— Begin —

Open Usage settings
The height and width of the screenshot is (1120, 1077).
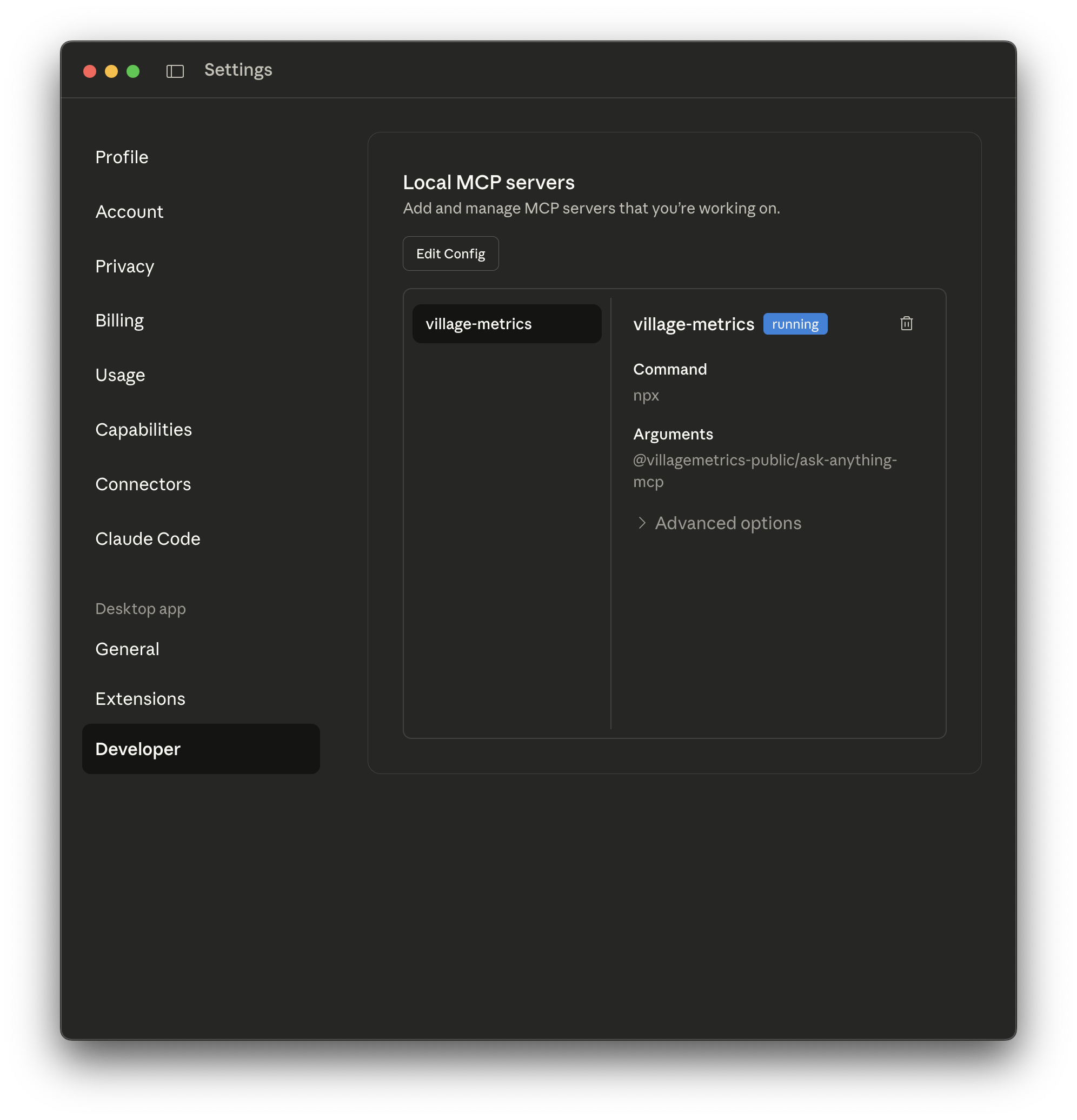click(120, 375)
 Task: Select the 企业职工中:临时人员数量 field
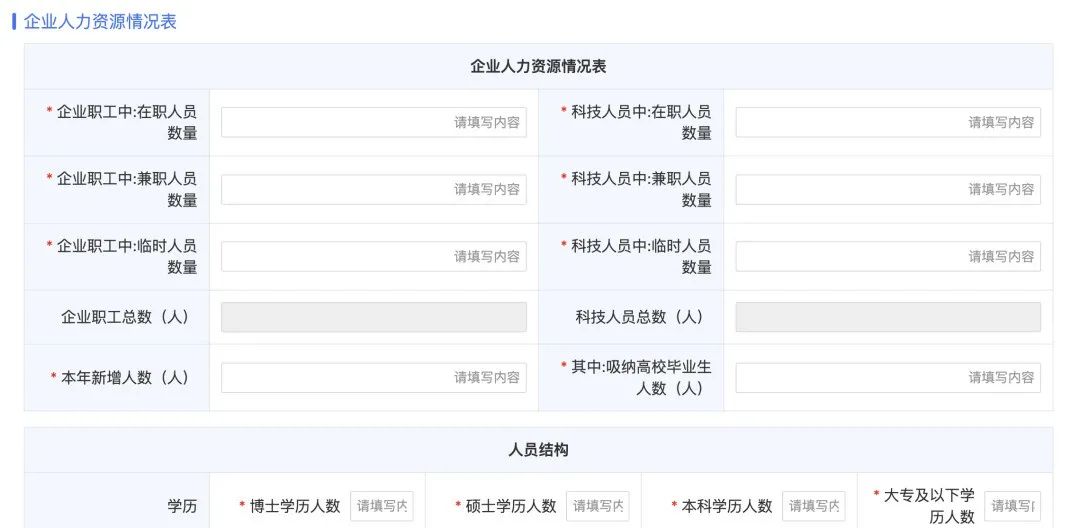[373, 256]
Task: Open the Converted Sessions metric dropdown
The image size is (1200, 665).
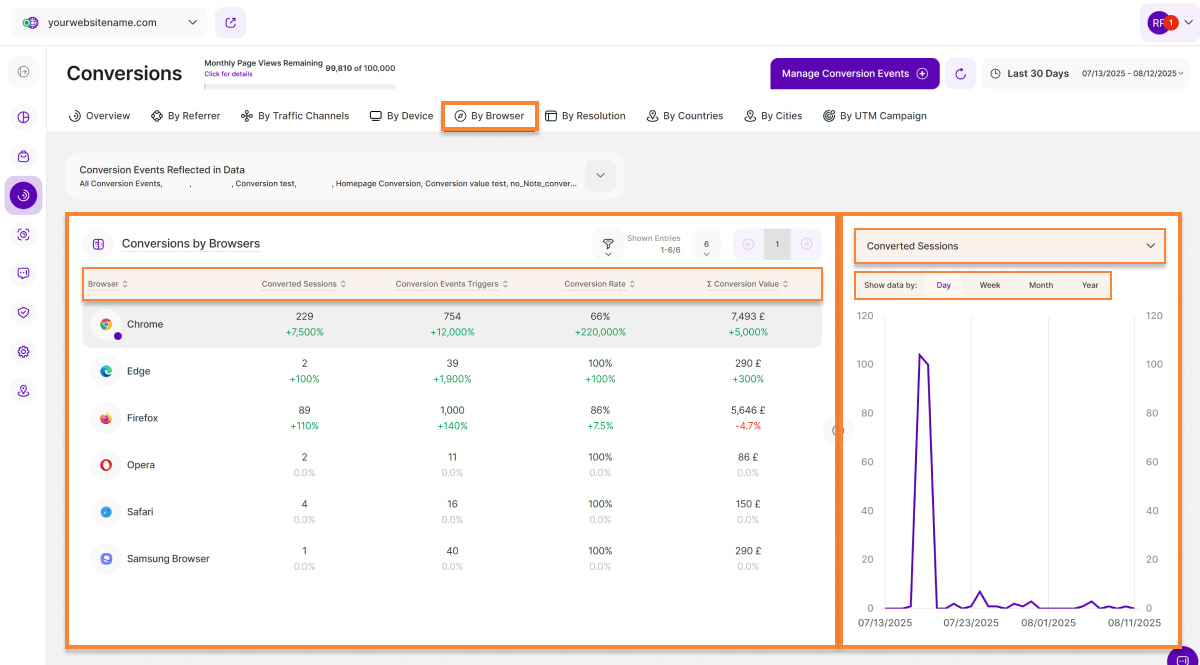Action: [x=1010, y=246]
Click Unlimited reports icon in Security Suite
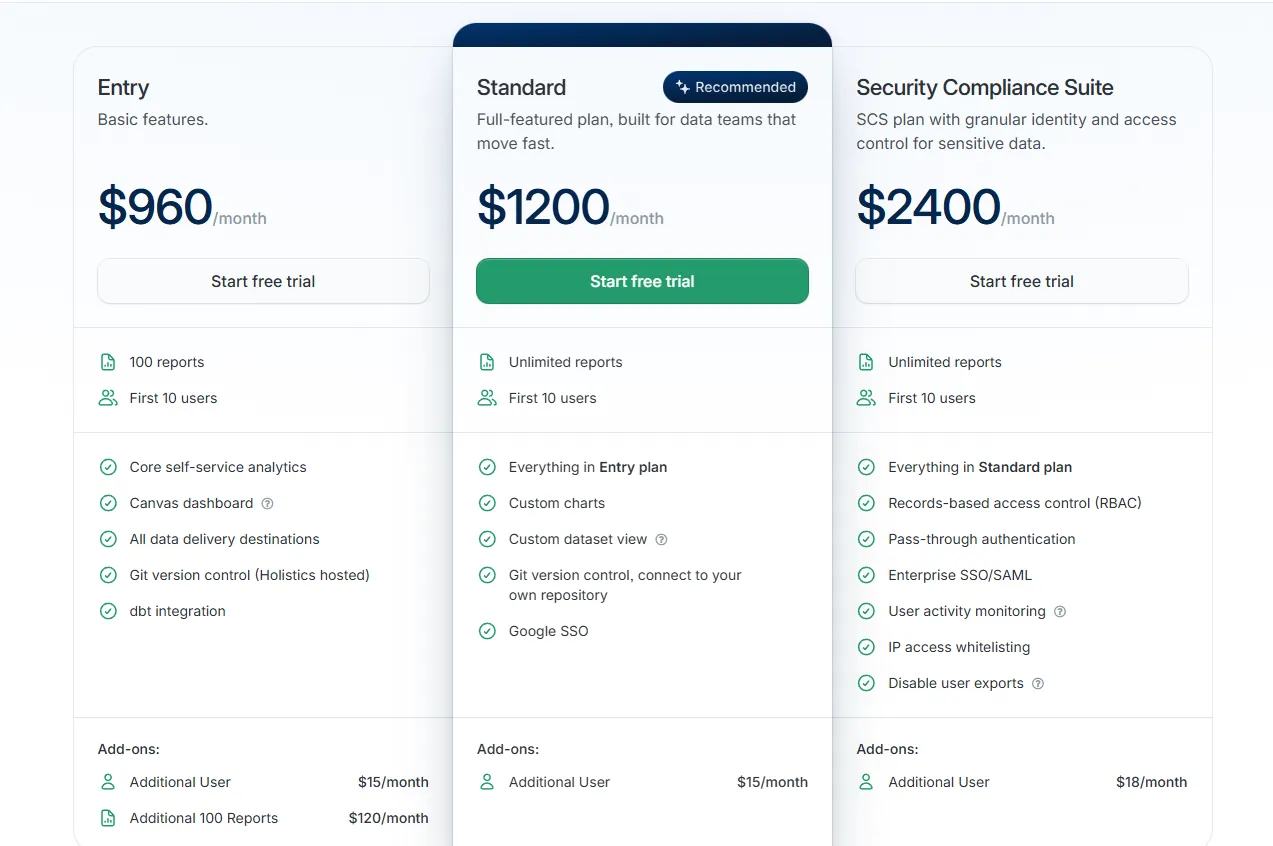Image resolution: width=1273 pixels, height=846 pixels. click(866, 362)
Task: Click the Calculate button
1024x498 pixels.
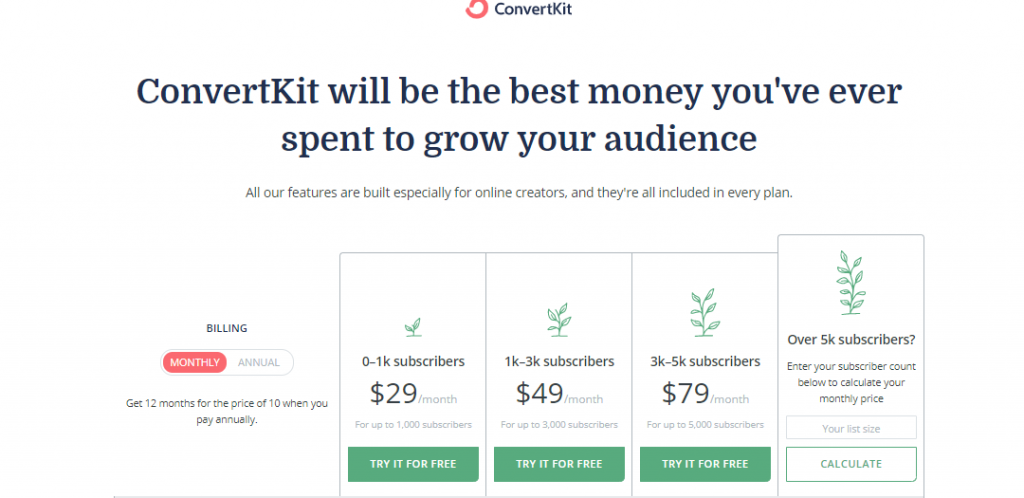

— End —

## EXERCISE INSTRUCTIONS:
Copy the stretch from the line containing "Task: Select the 企业职工中:临时人员数量 field" through the end of the entries, both ends included, leaving the pictures out of your answer.

## ANSWER TO THE EXERCISE:
 Task: Select the 企业职工中:临时人员数量 field
[373, 256]
Task: Open the Converted Sessions metric dropdown
The image size is (1200, 665).
Action: [x=1010, y=246]
Click Unlimited reports icon in Security Suite
Image resolution: width=1273 pixels, height=846 pixels. click(866, 362)
Task: Click the Calculate button
1024x498 pixels.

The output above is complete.